The author is saying that the output token is not deterministic. I don't think they said the distribution was stochastic.

Even so the distribution of the second token output by the model would be stochastic (unless you condition on the first token). So in that sense there may also be a stochastic probability distribution.

hansvm 5 days ago

Mostly unrelated (I agree with you, and I'm some ancestory comment you're responding to with the same line of thinking), I have built a couple LLMs where the distribution itself is stochastic. That's not key to how they work as a black box, but much like how quicksort has certain performance characteristics I did find it advantageous to introduce randomness into the model itself.

You could still easily model the next token as a conditional probability distribution though if you wanted; the computation of entropy just might be a bit spendier.

K0balt 6 days ago

Low entropy is expected here, since the model is seeking a “best” answer based on reward training.

But I see the same misconceptions as always around “hallucinations”. Incorrect output is just incorrect output. There is no difference in the function of the model, no malfunction. It is working exactly as it does for “correct “ answers. This is what makes the issue of incorrect output intractable.

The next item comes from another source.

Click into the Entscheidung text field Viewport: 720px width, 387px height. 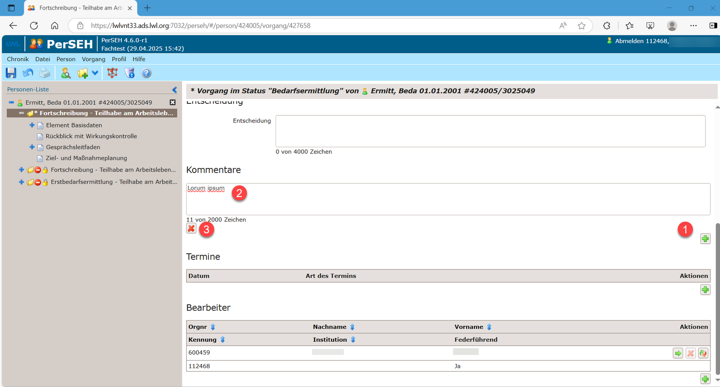click(490, 131)
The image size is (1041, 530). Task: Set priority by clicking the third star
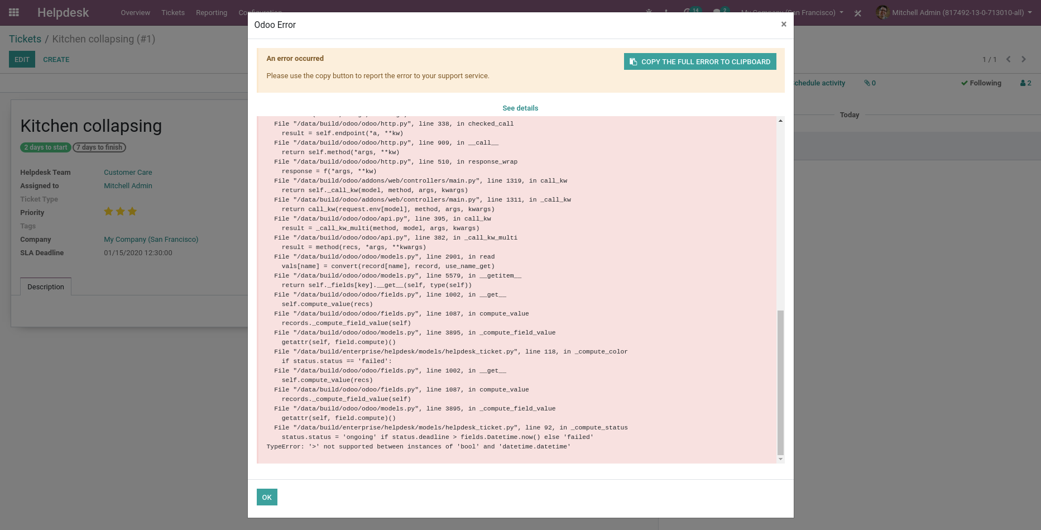pos(132,211)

Some optimisation can be achieved through introspection, but ultimately, an llm can be wrong for the same reason that a person can be wrong, incorrect conclusions, bad data, insufficient data, or faulty logic/modeling. If there was a way to be always right, we wouldn’t need LLMs or second opinions.

Agentic workflows and introspection/cot catch a lot, and flights of fancy are often not supported or replicated with modifications to context, because the fanciful answer isn’t reinforced in the training data.

But we need to get rid of the unfortunate term for wrong conclusions,“hallucination” . When we say a person is hallucinating, it implies an altered state of mind. We don’t say that bob is hallucinating when he thinks that the sky is blue because it reflects the ocean, we just know he’s wrong because he doesn’t know about or forgot about Raleigh scattering.

Using the term “hallucination” distracts from accurate thought and misleads people to draw erroneous conclusions.

nikkindev 5 days ago

Author here: Wholeheartedly agree with your comment on hallucination. I initially set out to answer the question “Will entropy help identify hallucination?” And soon realised that it doesn’t, for the same reasons you mentioned above. So I pivoted to just writing about the entropy measure in the post. And this is also reflected by how I started with hallucination and then quickly veered away from it. I’ll be more careful in future posts & conversations. Thanks!

K0balt 5 days ago

Nice post, really, and I think it will help some people to understand more about how LLMs work, especially helping fix the dogma about “LLMs just randomly select the next most likely word” which is kinda true but so many qualifiers and contextual details apply that the statement is more misleading than useful.

On undesired output, I would think it a great service to the field if we could come up with a better and earwormier word for “hallucinations” and somehow make it stick.

Right now we have half the literate world walking around thinking that LLMs are licking frogs, and it does nothing to help people understand how to think about model outputs or how to increase the utility of these fantastic culture / data mining tools in their own lives.